··· Material for the task ···
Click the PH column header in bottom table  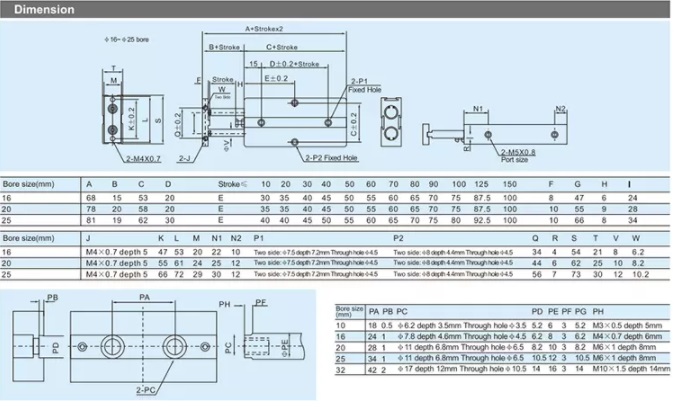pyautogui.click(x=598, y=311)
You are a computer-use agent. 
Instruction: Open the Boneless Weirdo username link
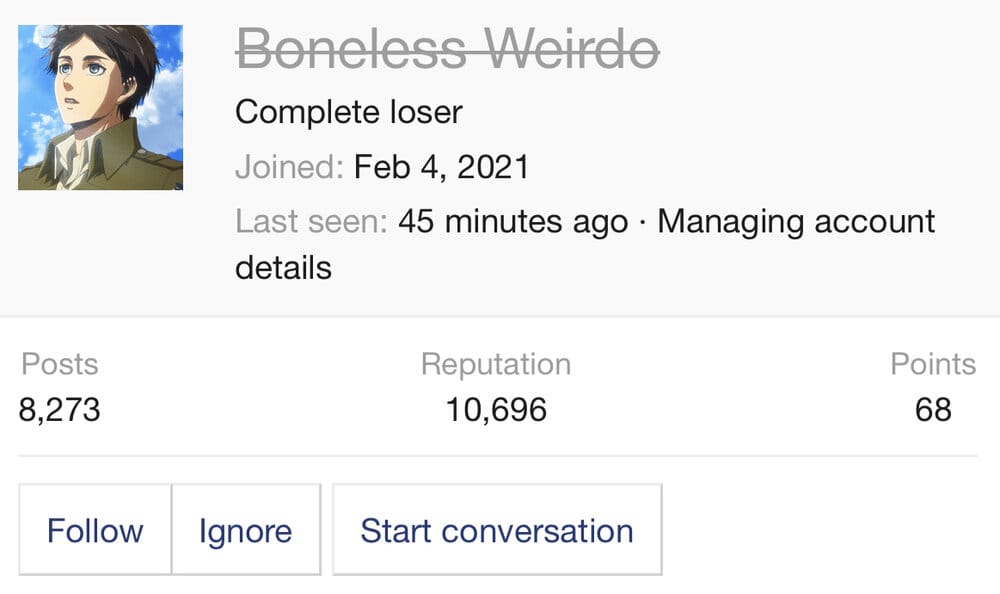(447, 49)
···
··· Material for the task ···
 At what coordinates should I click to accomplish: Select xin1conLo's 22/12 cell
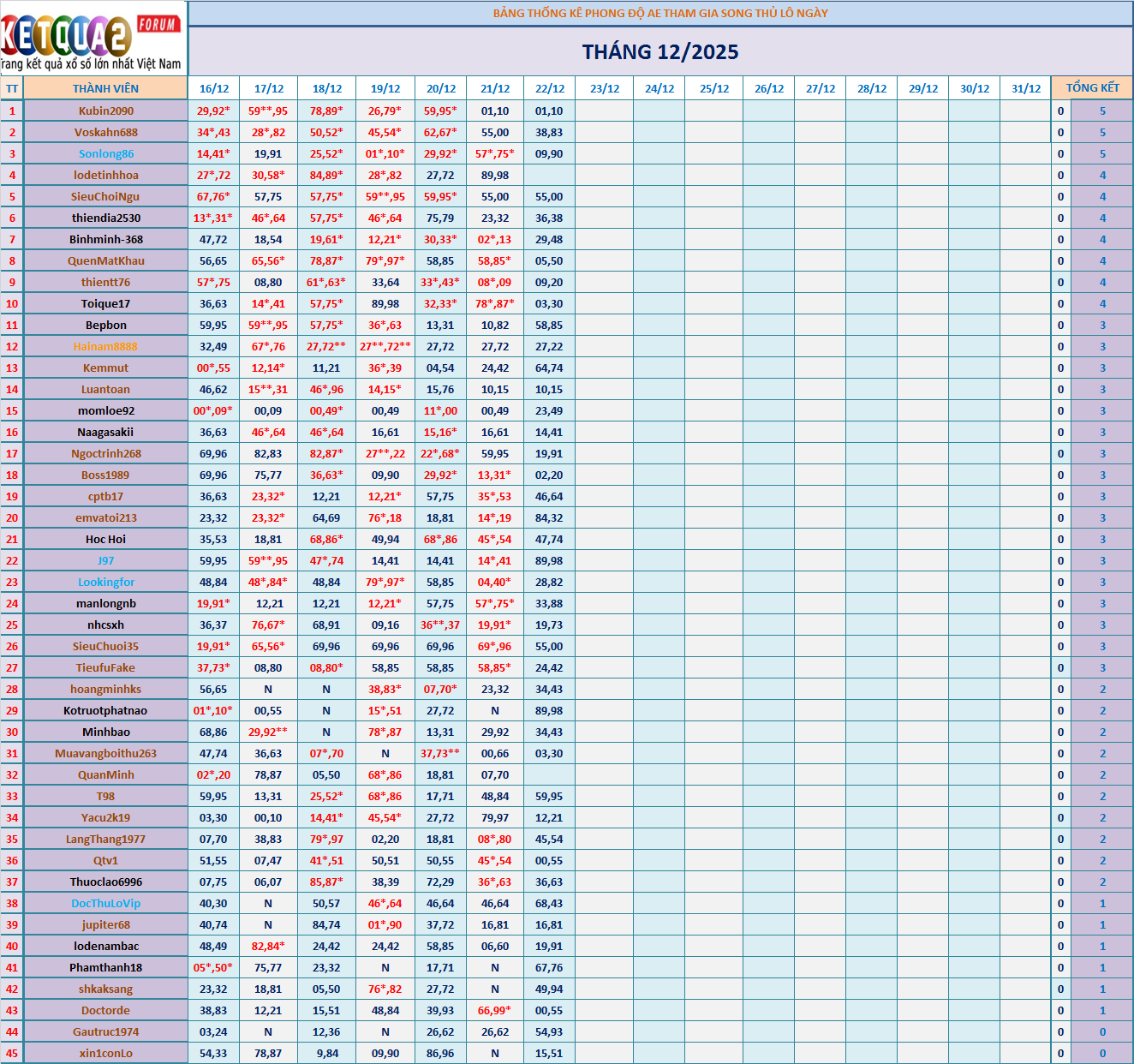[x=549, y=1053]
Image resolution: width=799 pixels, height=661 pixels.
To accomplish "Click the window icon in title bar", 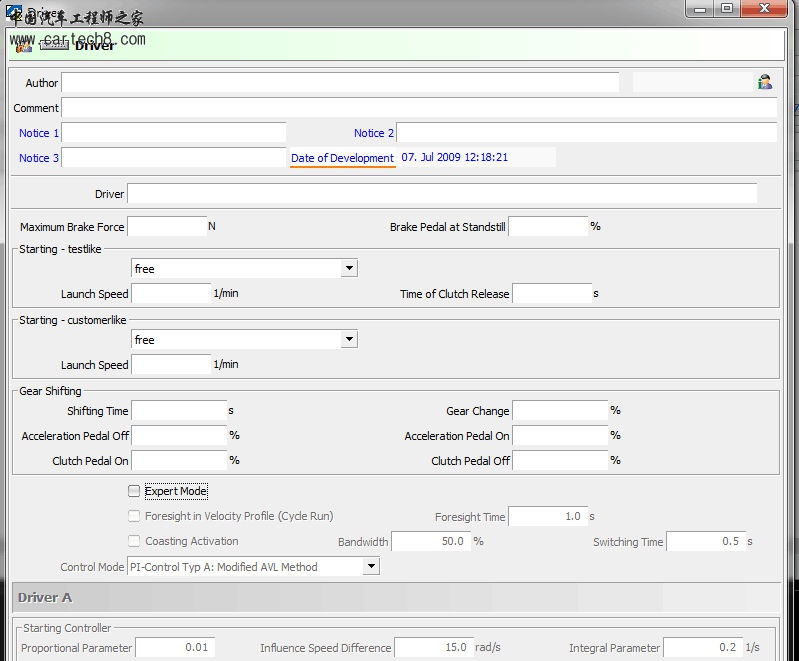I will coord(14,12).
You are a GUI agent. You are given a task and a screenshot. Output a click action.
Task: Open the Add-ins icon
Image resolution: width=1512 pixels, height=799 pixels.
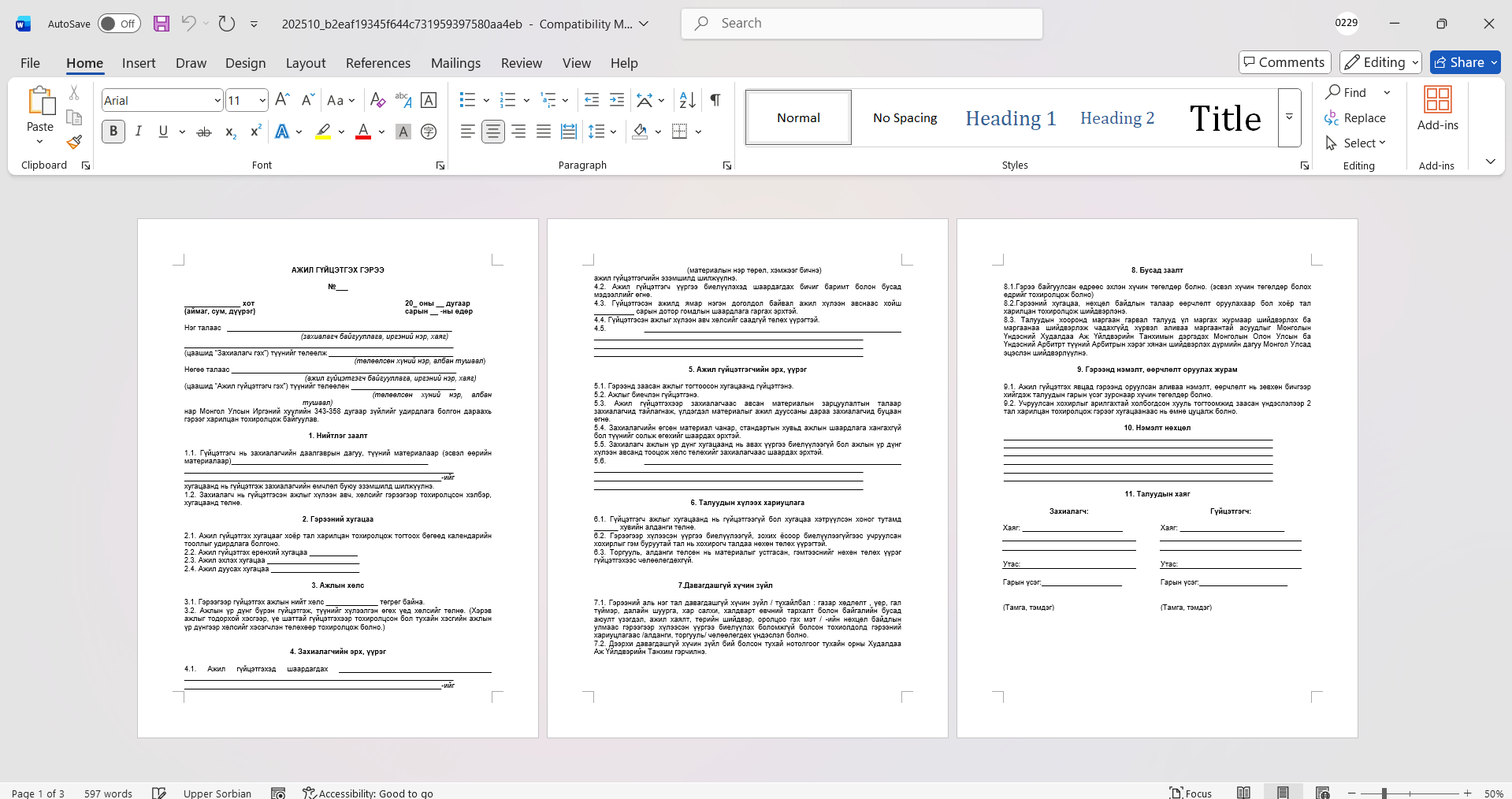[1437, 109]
···
··· Material for the task ···
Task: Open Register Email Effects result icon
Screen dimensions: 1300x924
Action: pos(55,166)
···
Your goal: Report each line in the entries where the string "agent" occurs.

Your response:
You are a computer-use agent. 
You are a GUI agent. You are given a task and a screenshot. Output a click action.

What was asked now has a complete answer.